I Did Everything I Was “Supposed” To. I Still Can’t Afford The Childhood I Had.

6 Min Read
6 Min Read

Like many millennials, I grew up comfortably middle class. The first generation of wealthy people. My childhood was filled with music lessons, sports, and even trips to Disney World. But now, as a parent myself, I am considering the depressing reality. I mean I can’t come close to this for my own children.

i can’t I can afford it To give them the childhood I had.

I tend to replay the highlight reel of my childhood, and even though I know full well that comparing is a joy stealer, it’s shitty that I end up comparing anyway. It’s becoming increasingly difficult and murky to say no to things that we didn’t have to think about before, like extracurricular activities, family trips, and the idea that going to college was a given. I want to be a fun mom. I’m not the mom who scans registration forms for hidden fees or says “maybe next year” when a summer camp registration email arrives.

Objectively, I know I look better wearing a flower crown than going crazy with coupon clipping.

Aside from the fact that nostalgia isn’t what it used to be, millennial parents are also facing the unpleasant reality of being financially short-changed, even though they don’t worry about their kids’ screen time, magnesium intake, or target practice. We are held back by our own expectations and depressed by being the first generation to fall back in an expanding middle class. We are the Benjamin Buttons of the capitalist machine.

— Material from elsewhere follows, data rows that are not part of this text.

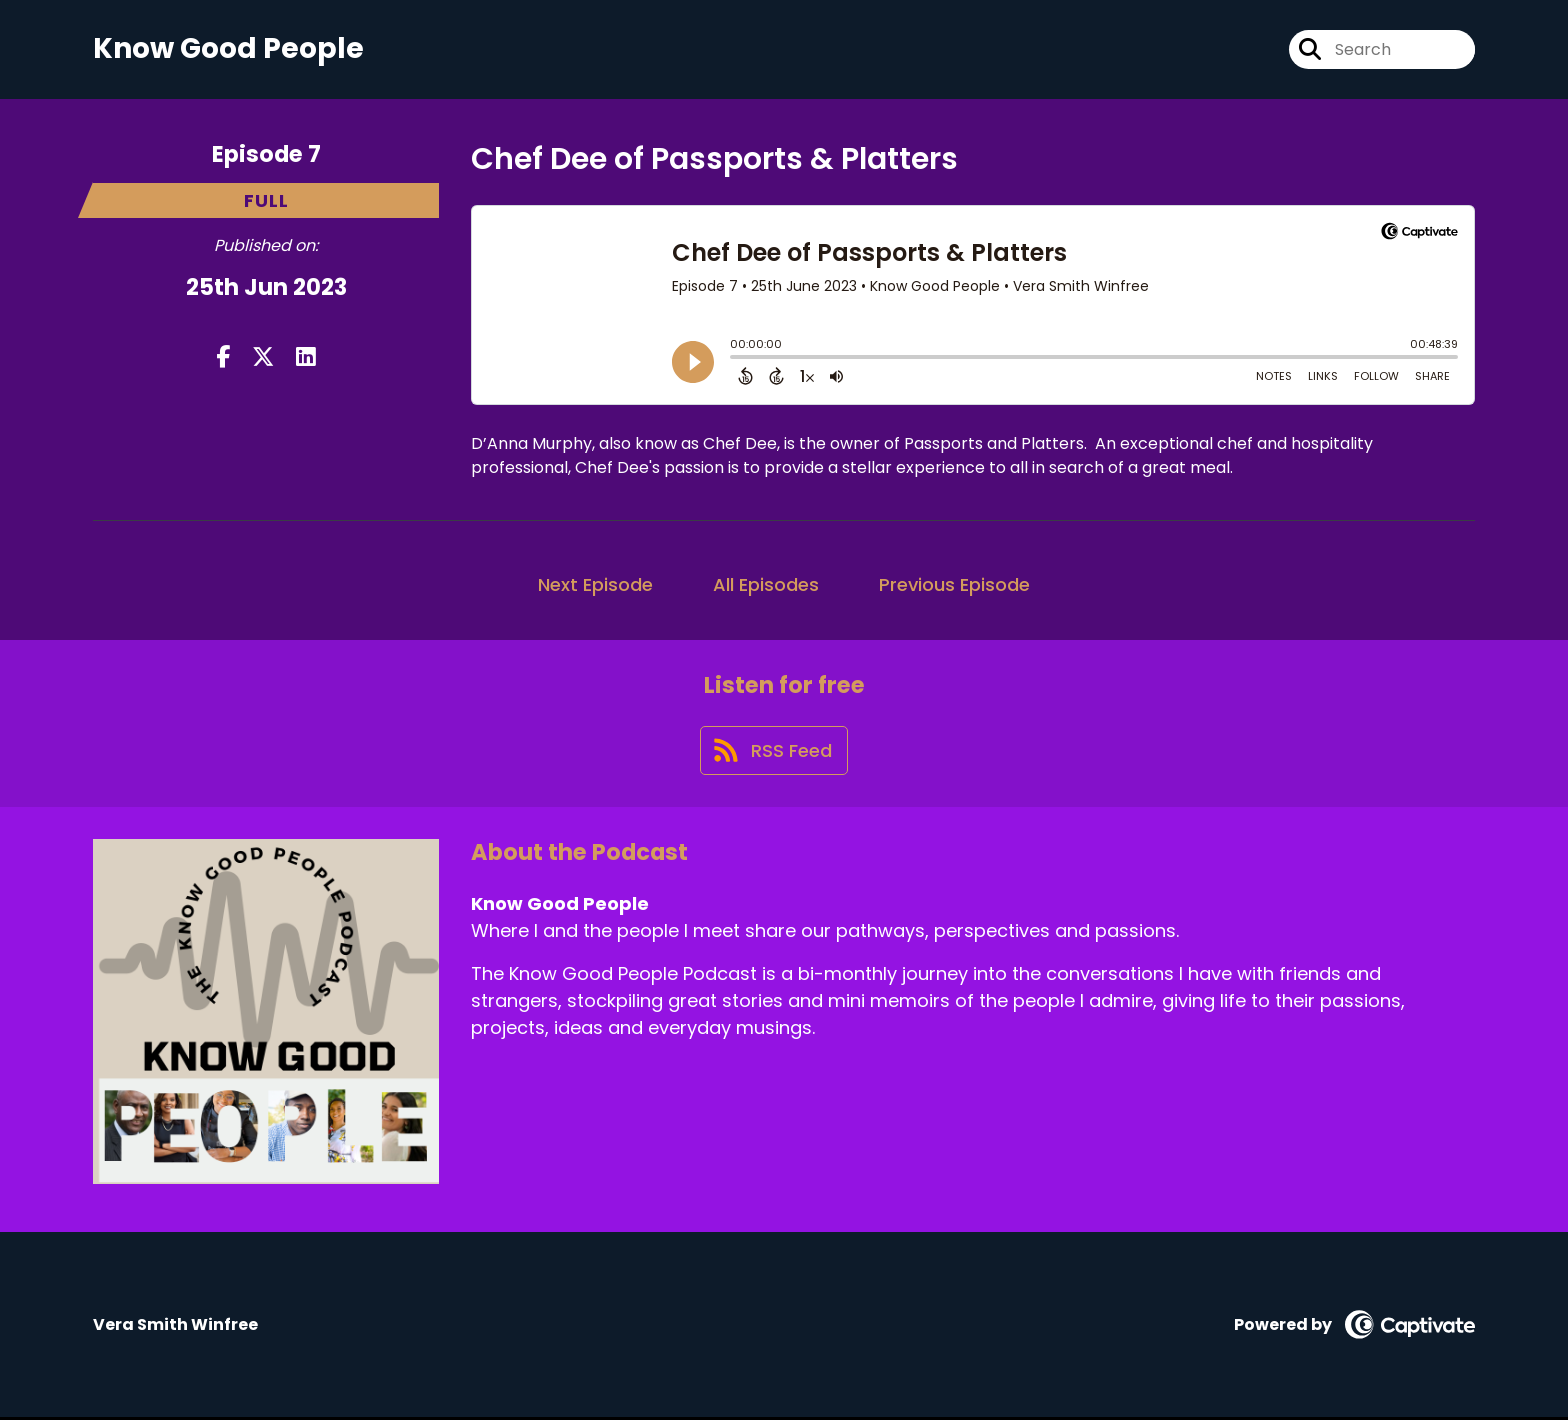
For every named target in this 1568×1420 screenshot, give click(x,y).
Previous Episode (954, 584)
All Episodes (766, 584)
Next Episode (595, 584)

We can’t raise crotch goblins in the social media-free utopia we enjoyed, and we can’t afford to parent like our parents did. And I’m not just talking about drinking unlimited amounts of Sunny Delight or not knowing where we are for hours on end. Even school costume day brings into stark relief who is crushing it and who is being crushed by the cruel realities of late capitalism.

For this next part, you might want to use the little violin as your cue. Most of my kids’ stuff is second hand. I’d like to argue that this is because I’m financially savvy and deeply committed to sustainability, but it’s actually necessary. I don’t need a new one, but even if I did, I wouldn’t be able to afford it.

There are many statistics comparing what two full-time wages could buy in the 80s or 90s and today. Mathematics doesn’t lie (even if the memes fudge the numbers a bit). Life costs more now, but we want and expect more from it. I went to university three times. My children don’t even have passports. Not because I don’t want to expand their minds through travel and adventure, but because they cost $135 each. Before booking a flight or car rental, it is quite expensive.

For a brief moment, it was fashionable to be ashamed of our privilege (remember when Nepo babies liked to pretend they were just super talented and “lucky”?) We are now ashamed of what we don’t have.

There’s a great sketch by British comic Ahil Shah that satirizes the inability of young people to climb the same ladder as their parents. He says, “It’s not hard to see why so many young people feel as though older generations have pulled the ladder out from under them, set fire to the ladder, destroyed all ladder manuals, systematically underfunded all ladder elements, and retroactively denied the existence of ladders, claiming they were just ‘good jumpers’ back then.”

Despite the myth of walking barefoot uphill and back to school in the snow, many Boomer parents were able to give their Millennial children a comfortable middle-class education. This is something that parents of my generation can only dream about, aspire to, and feel like a bummer.

No, this isn’t because we’re lazy, financially ignorant, or because we’re hemorrhaging our paychecks on avocado toast. (I don’t even like avocado toast!) It’s not because we aren’t pursuing better side hustles. My own side hustle is more like paycheck panic than brave entrepreneurship.

It’s all bullshit.

Parents aren’t complaining about not being able to splurge for two weeks in Whistler for a family vacation or country club membership. They lament their inability to get mortgages. Or pay the rent. Or, even darker, to buy groceries.

I don’t really miss Disney trips that much, but the assumption behind them is, “If you work hard, your kids will get more than you.” That the ladder would still be there when our turn came. The line should always go up. I have learned painfully that this is not the case…and I hate that my children may feel it the most.

emma armstrong I am the author of “I” I thought vegans were dicks. “a A naturalist and verbose writer about the natural world, she once lived in the woods and taught people botany, how to make fire, and how to kill rabbits (we all have a past). Emma previously wrote: guardian, business insider, independent, metro.co.jp, Bushcraft and survival magazineetc.